The former X Factor judge added that what made him include such a painful experience was "how it will actually help other people".
"There is one thing about this, it's that it's not really been talked about much.
"People say things like, 'You've got three other kids' and people don't really understand your pain, it makes it more painful.
"For us it was the chance to help all the other people who are not understood either. It just felt like the right thing to do and the right thing to be in this book," he explained.
"All the comments I have ever had, everyone has been unbelievably supportive and I really thank everybody for that."
Barlow recounted the moment he was told Poppy had died, calling it "one of those unbelievably strange days".
"Dawn had not been feeling well, she had shot off back to London and we were two days off the due date," he said.
"I got a phone call and Dawn said, 'I can't think of any other way of saying this but the baby has died'."

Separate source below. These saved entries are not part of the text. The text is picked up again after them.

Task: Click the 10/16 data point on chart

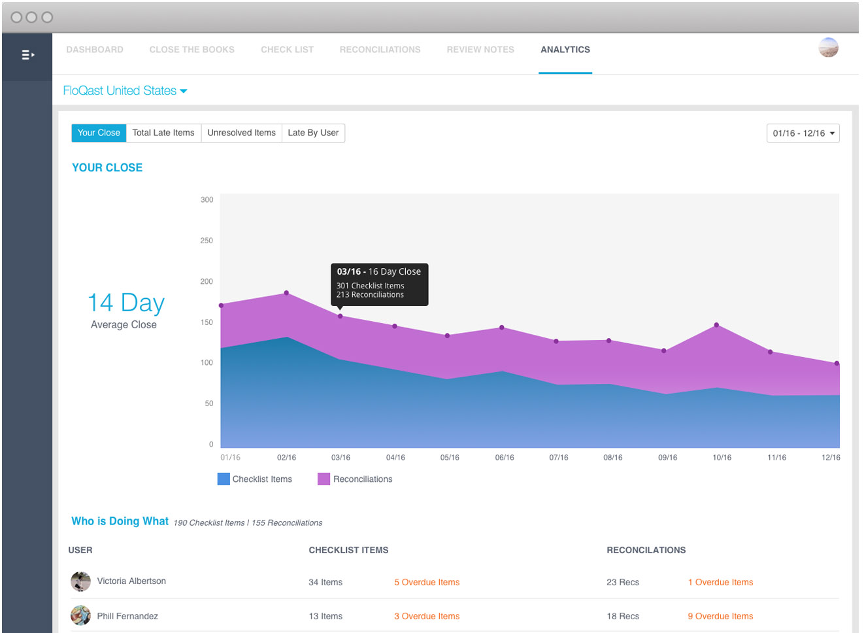Action: 716,325
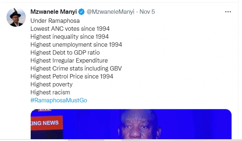Viewport: 242px width, 141px height.
Task: Click the text 'Highest Debt to GDP ratio'
Action: click(65, 53)
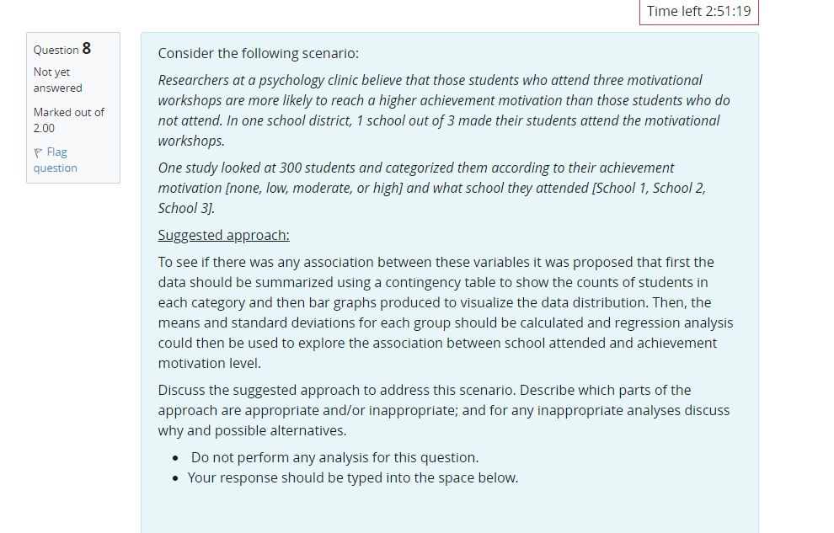Click the bullet about not performing analysis
Viewport: 834px width, 533px height.
click(334, 457)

He described to the audience the "strange day" when he held his daughter and got to have a few moments with her.
"I was just dreading this thing happening and when she did give birth, it was amazing. We had the most incredible hour with our daughter.
"It was like a light coming into the room. It was gorgeous, both holding her, taking photographs and footprints, it was the most gorgeous hour.

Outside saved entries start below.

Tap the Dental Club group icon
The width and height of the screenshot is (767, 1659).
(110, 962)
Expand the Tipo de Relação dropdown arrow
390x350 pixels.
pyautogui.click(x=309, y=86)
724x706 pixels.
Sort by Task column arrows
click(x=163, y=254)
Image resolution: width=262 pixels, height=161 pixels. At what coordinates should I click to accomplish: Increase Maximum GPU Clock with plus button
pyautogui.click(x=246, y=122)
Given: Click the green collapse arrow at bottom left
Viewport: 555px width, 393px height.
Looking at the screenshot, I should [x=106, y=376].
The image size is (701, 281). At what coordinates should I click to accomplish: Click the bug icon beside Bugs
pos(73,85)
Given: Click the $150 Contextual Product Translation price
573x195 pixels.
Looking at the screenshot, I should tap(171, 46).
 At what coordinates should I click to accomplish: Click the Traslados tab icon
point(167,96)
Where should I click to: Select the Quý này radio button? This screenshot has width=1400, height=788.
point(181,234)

"We had our moment and we were kind of happy with it and then we went home to a very empty house. Then we started organising the funeral because these things need organising."
Barlow married Dawn in 2000 and the couple have three other children; Daniel, Emily and Daisy.
He said that he doesn't think there will ever come a time when he is over the feeling of losing a child.
"At that point I wasn't even starting to grieve, really, because I wanted to take care of her (Dawn) because we had three other kids," Barlow said.
"We all just looked after Dawn. We tried to be there for her. It is something I don't think we will ever recover from, especially her."
The Tommy's charity, external says 1 in every 225 births ends in a stillbirth in the UK.
It says the UK was ranked 24th out of 49 high income countries in 2016 for stillbirth rates, with Croatia, Poland and the Czech Republic among the countries that have better records.